Orange County is embracing a new approach to break the cycle of mental illness, addiction, homelessness, and incarceration.
On Tuesday, the Orange County Board of Supervisors unanimously approved a system of care that incorporates enhanced mental health care, substance abuse treatment, and vocational training into its criminal justice system.
“Mental illness and drug addiction are some of the root causes of homelessness,” said Orange County Supervisor Andrew Do, who serves as Chair of the Orange County Criminal Justice Coordinating Council (OCCJCC). “This new approach keeps violent offenders locked up, help addicts get clean and sober, and provides treatment for patients with mental health issues.”
Over the past 10 months, Supervisor Do worked with Supervisor Doug Chaffee, Sheriff Don Barnes, and members of the OCCJCC to develop the new approach laid out in the Integrated Services 2025 Vision Report. The report puts in action solutions to issues identified through the 2017 Stepping Up Initiative, a countywide assessment of Orange County’s correctional health, mental health, and criminal justice systems.
“Addressing the needs of the most vulnerable is our collective test, and only together can we begin to solve those systematic issues,” said Orange County Supervisor Doug Chaffee. “And we cannot do this without your support: our residents, community leaders and stakeholders.”
Habitual Offenders Cycle In and Out of Prison
Five percent of offenders in Orange County – nearly 2,000 people – return to jail 5 times or more in a given year.

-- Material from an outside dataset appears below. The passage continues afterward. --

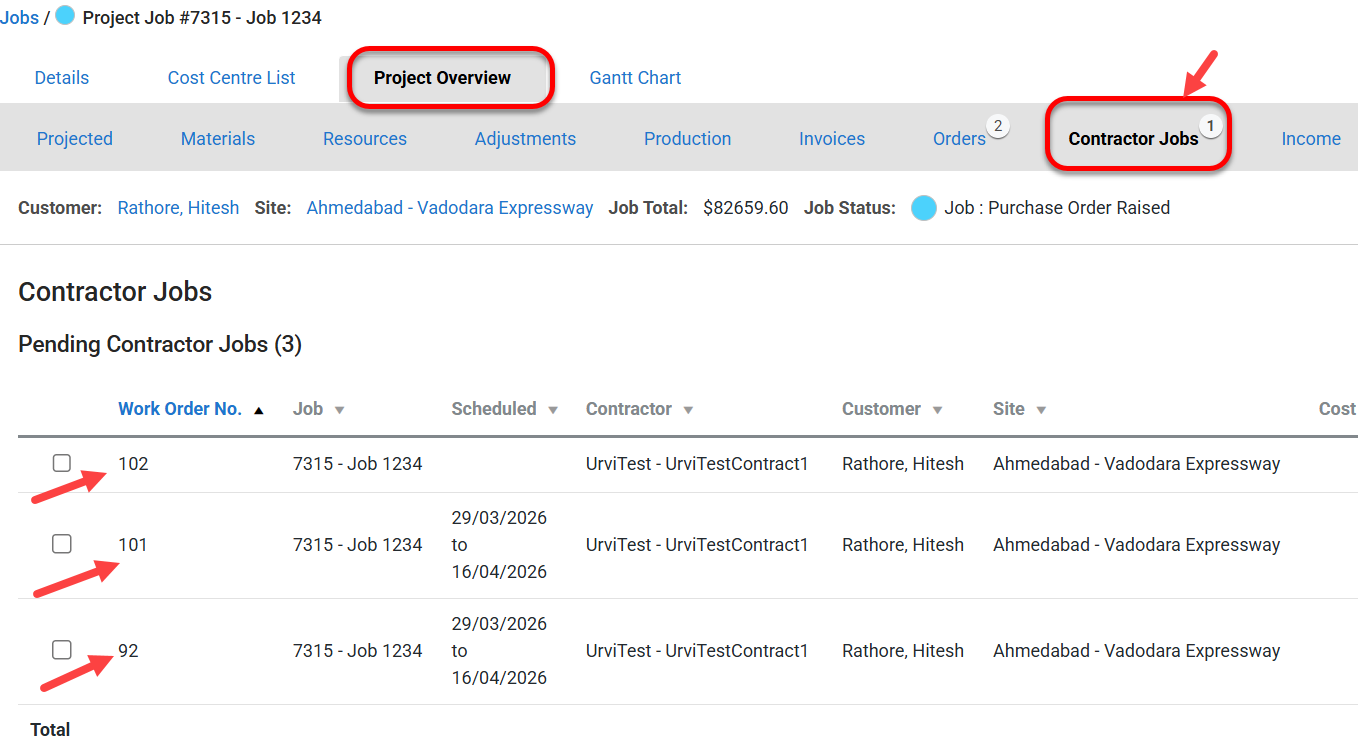Expand the Scheduled column filter arrow
The image size is (1358, 745).
[x=552, y=410]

Among these high utilizers, who are responsible for 20 percent of all jail stays, 58 percent are homeless, 85 percent have reported substance use disorders, and 46 percent reported having moderate to severe mental illnesses.
“The best way to break this cycle is by getting mentally ill offenders on an effective treatment plan,” said Supervisor Do. “With more effective coordination, Orange County and our partners can maximize existing resources, seek additional state legislative social service support, and advance public safety.”
Jail: De Facto Mental Hospital
Far too many mentally ill and homeless individuals end up in Orange County’s jails. Between May 1, 2018 through April 31, 2019, 43,000 offenders entered the Orange County jails. Of those 43,000 offenders:
- 21 percent had a mental illness
- 40 percent suffered from substance use disorder
- 10 percent have a co-occurring disorder
“By default, the Orange County Jail has become the largest mental health hospital in our county,” said Orange County Sheriff Don Barnes. “As I have made clear many times, if our jail system is going to function as a mental health hospital, then it is going to be a good one.”
He added, “Increased specialized housing units for the mentally ill, higher medical and correctional staffing ratios, substance abuse step down units, and enhanced re-entry programs will all be implemented over the course of the next few years.”